_WHAT THE EXERCISE ASKS_:
Among the entries below, only the lines starting at the one with "[main] (99, 321)" and ending at the one with "S'inscrire à la newsletter (157, 2546)", both included, are to be printed exactly.

_Stored data_:
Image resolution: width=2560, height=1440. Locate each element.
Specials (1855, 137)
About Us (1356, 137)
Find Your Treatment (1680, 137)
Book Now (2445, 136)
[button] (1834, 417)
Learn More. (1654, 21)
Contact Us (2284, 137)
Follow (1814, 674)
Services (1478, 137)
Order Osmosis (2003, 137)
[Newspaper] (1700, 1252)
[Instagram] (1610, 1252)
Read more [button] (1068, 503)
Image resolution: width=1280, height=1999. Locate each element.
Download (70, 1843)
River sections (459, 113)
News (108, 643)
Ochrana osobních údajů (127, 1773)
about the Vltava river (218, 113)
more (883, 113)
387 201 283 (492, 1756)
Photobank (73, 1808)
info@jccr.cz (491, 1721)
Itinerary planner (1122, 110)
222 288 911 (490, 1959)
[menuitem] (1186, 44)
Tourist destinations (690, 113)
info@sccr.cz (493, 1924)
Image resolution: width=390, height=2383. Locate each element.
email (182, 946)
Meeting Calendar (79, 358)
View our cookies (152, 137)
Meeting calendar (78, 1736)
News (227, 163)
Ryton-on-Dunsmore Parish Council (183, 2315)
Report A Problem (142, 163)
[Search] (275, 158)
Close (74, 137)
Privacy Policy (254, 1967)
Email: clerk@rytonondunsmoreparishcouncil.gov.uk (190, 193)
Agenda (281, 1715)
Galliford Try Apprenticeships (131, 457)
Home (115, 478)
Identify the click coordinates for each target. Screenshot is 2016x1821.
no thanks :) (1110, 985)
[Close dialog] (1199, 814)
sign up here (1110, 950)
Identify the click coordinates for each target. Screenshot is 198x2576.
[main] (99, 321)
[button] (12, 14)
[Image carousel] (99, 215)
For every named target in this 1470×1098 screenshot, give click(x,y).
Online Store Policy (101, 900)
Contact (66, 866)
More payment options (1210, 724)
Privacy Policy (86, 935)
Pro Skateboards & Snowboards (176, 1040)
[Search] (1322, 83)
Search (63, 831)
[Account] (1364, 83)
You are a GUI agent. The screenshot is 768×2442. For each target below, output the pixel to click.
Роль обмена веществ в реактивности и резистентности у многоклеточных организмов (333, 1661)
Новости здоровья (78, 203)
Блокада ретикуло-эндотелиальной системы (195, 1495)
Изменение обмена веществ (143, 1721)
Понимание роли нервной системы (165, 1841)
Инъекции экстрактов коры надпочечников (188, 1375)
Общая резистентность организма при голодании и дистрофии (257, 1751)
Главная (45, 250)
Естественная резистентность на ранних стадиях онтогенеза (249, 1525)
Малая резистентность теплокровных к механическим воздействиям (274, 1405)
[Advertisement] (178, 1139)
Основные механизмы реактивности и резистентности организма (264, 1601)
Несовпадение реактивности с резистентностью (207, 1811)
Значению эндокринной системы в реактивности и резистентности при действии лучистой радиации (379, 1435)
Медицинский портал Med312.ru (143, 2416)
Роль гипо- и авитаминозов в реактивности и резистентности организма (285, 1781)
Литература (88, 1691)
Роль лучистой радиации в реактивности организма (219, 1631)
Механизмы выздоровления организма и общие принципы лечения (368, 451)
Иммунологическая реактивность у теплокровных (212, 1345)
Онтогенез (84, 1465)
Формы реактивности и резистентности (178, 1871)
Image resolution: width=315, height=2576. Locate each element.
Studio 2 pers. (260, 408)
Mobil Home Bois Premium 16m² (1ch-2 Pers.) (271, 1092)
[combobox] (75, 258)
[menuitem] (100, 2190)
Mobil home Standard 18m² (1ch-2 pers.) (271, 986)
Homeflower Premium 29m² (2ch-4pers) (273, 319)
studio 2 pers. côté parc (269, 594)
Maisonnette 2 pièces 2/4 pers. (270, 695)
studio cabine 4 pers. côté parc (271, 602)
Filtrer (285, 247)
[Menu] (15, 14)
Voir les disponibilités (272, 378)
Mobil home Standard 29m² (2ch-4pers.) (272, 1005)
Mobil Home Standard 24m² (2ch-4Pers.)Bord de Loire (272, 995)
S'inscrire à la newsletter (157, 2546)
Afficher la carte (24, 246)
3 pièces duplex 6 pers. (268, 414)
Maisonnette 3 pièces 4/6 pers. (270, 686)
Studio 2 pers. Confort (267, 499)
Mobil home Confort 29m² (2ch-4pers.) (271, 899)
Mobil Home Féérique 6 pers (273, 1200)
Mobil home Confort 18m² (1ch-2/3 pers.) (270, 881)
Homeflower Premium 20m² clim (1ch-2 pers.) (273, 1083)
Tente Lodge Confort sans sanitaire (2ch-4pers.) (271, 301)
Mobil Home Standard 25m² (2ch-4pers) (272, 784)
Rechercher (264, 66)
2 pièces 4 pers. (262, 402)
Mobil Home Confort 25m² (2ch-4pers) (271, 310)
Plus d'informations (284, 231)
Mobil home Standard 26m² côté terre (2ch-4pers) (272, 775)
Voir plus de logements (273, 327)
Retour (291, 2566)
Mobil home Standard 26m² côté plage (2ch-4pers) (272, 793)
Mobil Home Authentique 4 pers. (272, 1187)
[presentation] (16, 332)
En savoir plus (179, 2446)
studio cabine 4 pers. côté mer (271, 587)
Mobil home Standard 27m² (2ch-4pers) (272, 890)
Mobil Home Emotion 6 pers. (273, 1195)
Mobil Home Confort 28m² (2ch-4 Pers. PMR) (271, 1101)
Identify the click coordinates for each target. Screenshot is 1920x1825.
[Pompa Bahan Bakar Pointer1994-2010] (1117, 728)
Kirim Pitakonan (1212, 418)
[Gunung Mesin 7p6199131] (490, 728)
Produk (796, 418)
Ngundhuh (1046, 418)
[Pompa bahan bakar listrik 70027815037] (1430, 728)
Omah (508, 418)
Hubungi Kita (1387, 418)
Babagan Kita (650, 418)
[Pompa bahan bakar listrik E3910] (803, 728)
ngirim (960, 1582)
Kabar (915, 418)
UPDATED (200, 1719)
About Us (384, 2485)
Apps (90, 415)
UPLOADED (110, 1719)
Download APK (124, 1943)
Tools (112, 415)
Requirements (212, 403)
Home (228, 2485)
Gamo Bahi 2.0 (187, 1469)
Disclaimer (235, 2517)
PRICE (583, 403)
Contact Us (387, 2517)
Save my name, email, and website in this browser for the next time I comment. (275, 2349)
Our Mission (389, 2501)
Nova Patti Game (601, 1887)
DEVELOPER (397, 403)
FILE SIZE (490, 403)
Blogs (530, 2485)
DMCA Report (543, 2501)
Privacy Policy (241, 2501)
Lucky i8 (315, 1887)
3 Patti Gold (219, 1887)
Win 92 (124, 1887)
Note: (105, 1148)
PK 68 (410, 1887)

_ANSWER TO THE EXERCISE_:
[main] (99, 321)
[button] (12, 14)
[Image carousel] (99, 215)
For every named target in this 1470×1098 screenshot, give click(x,y).
Online Store Policy (101, 900)
Contact (66, 866)
More payment options (1210, 724)
Privacy Policy (86, 935)
Pro Skateboards & Snowboards (176, 1040)
[Search] (1322, 83)
Search (63, 831)
[Account] (1364, 83)
You are a GUI agent. The screenshot is 768×2442. For each target below, output the pixel to click.
Роль обмена веществ в реактивности и резистентности у многоклеточных организмов (333, 1661)
Новости здоровья (78, 203)
Блокада ретикуло-эндотелиальной системы (195, 1495)
Изменение обмена веществ (143, 1721)
Понимание роли нервной системы (165, 1841)
Инъекции экстрактов коры надпочечников (188, 1375)
Общая резистентность организма при голодании и дистрофии (257, 1751)
Главная (45, 250)
Естественная резистентность на ранних стадиях онтогенеза (249, 1525)
Малая резистентность теплокровных к механическим воздействиям (274, 1405)
[Advertisement] (178, 1139)
Основные механизмы реактивности и резистентности организма (264, 1601)
Несовпадение реактивности с резистентностью (207, 1811)
Значению эндокринной системы в реактивности и резистентности при действии лучистой радиации (379, 1435)
Медицинский портал Med312.ru (143, 2416)
Роль гипо- и авитаминозов в реактивности и резистентности организма (285, 1781)
Литература (88, 1691)
Роль лучистой радиации в реактивности организма (219, 1631)
Механизмы выздоровления организма и общие принципы лечения (368, 451)
Иммунологическая реактивность у теплокровных (212, 1345)
Онтогенез (84, 1465)
Формы реактивности и резистентности (178, 1871)
Image resolution: width=315, height=2576. Locate each element.
Studio 2 pers. (260, 408)
Mobil Home Bois Premium 16m² (1ch-2 Pers.) (271, 1092)
[combobox] (75, 258)
[menuitem] (100, 2190)
Mobil home Standard 18m² (1ch-2 pers.) (271, 986)
Homeflower Premium 29m² (2ch-4pers) (273, 319)
studio 2 pers. côté parc (269, 594)
Maisonnette 2 pièces 2/4 pers. (270, 695)
studio cabine 4 pers. côté parc (271, 602)
Filtrer (285, 247)
[Menu] (15, 14)
Voir les disponibilités (272, 378)
Mobil home Standard 29m² (2ch-4pers.) (272, 1005)
Mobil Home Standard 24m² (2ch-4Pers.)Bord de Loire (272, 995)
S'inscrire à la newsletter (157, 2546)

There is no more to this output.